Now, to the correction. The article inaccurately summarized and cited to the Court is titled The Etiology of a Malfunction in Democratic Processes. It is based on a case study of a public union matter that was litigated for years and then researched and written over the course of more years. Again, putting the thrust of that work into a single sentence is challenging, but if it must be done it can be done. However, it would not read as articulated by the amici curiae (select internal cites omitted).
Another example, also concerning the California Teachers Association, highlights one reason for California’s long-term budget crisis. The union sponsored, campaigned for, and won passage of a ballot initiative compelling the state legislature to devote 40 percent of all state revenues to public schools. Teachers as employees clearly benefitted because the funding formula added $450 million to the budgets of local school districts, most of which went to teacher salaries and benefits. Teachers as citizen/taxpayers, however, may have a different point of view on a constitutional provision that ties the hands of the state legislature in allocating limited revenues among all of the competing public services the state provides. In this way public employee collective bargaining affirmatively interferes with effective governance. See Justin DuClos, The Etiology of a Malfunction in Democratic Processes, 45 Ariz. St. L. J. 53, 78 (2013). Because of the political power of this special interest group, cities and school districts are increasingly in danger of bankruptcy. Several cities have filed for bankruptcy protection in recent years, Detroit being the most recent example. This case, however, does not involve the question of whether public employee collective bargaining is a wise public policy. Instead, this Court must decide if the citizen who also happens to be an employee must continue to finance the political lobbying for the measures that cause the bankruptcy.

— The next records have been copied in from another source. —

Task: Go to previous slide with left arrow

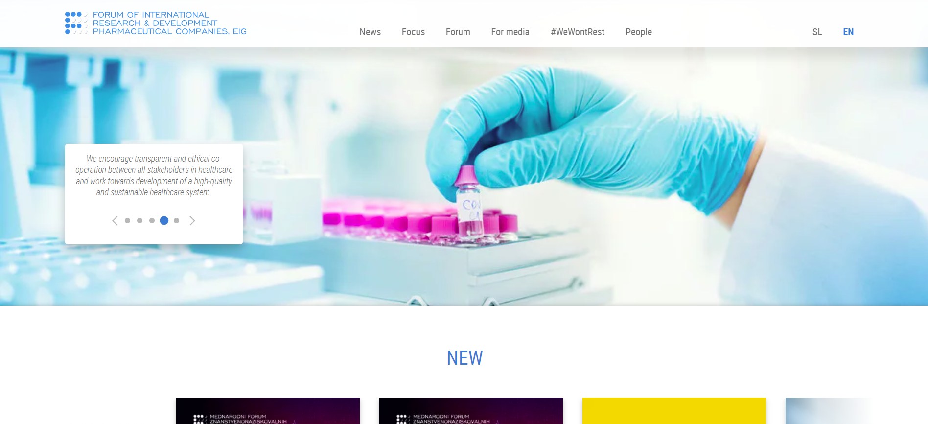Action: (115, 221)
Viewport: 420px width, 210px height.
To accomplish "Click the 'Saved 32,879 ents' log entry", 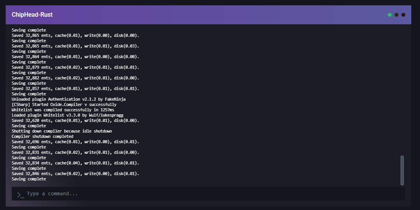I will tap(75, 67).
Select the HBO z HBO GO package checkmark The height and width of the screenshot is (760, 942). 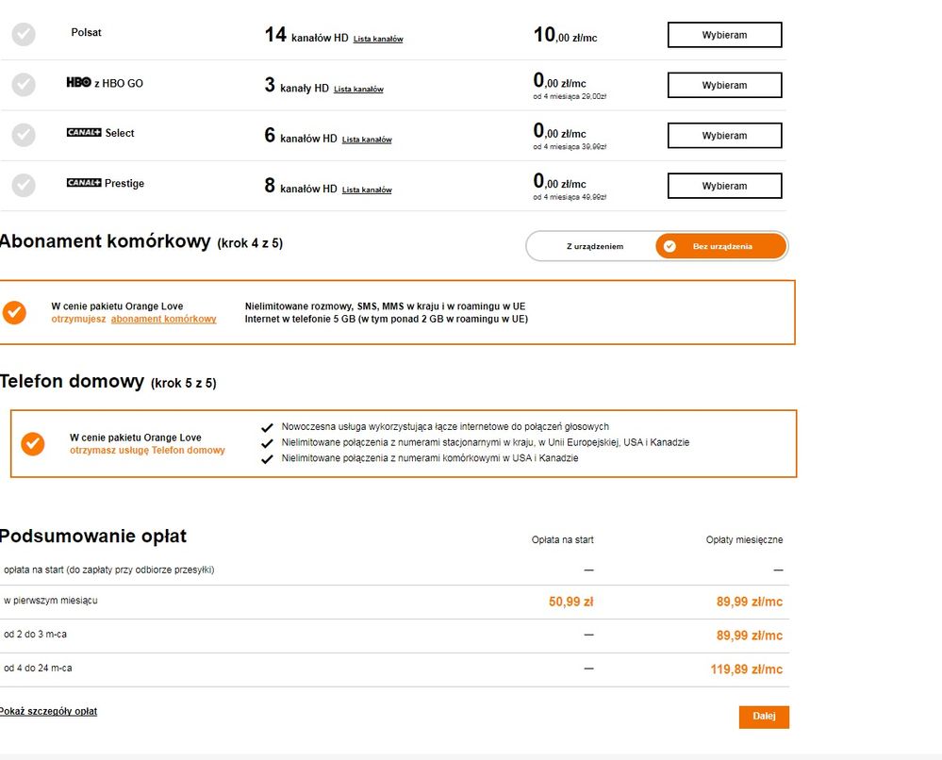(24, 85)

The correct interpretation of the article is that using quasi- and/or fully-judicial fora to write additional management restrictions into statutory collective bargaining processes could impede democratic governance, primarily because that is not the role of judicial fora, and secondarily because the particular restrictions sought in the case considered would tie the hands of elected officials where discretion is possibly an economic necessity. To say that the piece stands for the proposition that public employee collective bargaining impedes effective governance is far too broad of a take. This is important, because the latter interpretation questions the essence of public unions. The correct interpretation is more nuanced, and questions only a specific practice utilized by public unions in a specific context, i.e. suing – not lobbying – to maintain a floor on terms of employment when negotiating an expired contract during economic recession.
Update: June 30, 2018
After much anticipation that the day would inevitably come (and giving the issue something of the feel of an inbuilt sunset), the U.S. Supreme Court has finally ruled that in the public sector, agency fees are unconstitutionally violative of the First Amendment — read the opinion here, and the Massachuestts Attorney General’s notes here. The holding is, in essence, this: Illinois’ extraction of agency fees from non-consenting public sector employees violates the First Amendment, and because Abood erred in concluding otherwise stare decisis cannot support it; it is therefore overruled. The conclusion drawn from the syllabus is thus:
States and public-sector unions may no longer extract agency fees from nonconsenting employees. The First Amendment is violated when money is taken from nonconsenting employees for a public-sector union; employees must choose to support the union before anything is taken from them. Accordingly, neither an agency fee nor any other form of payment to a public-sector union may be deducted from an employee, nor may any other attempt be made to collect such a payment, unless the employee affirmatively consents to pay.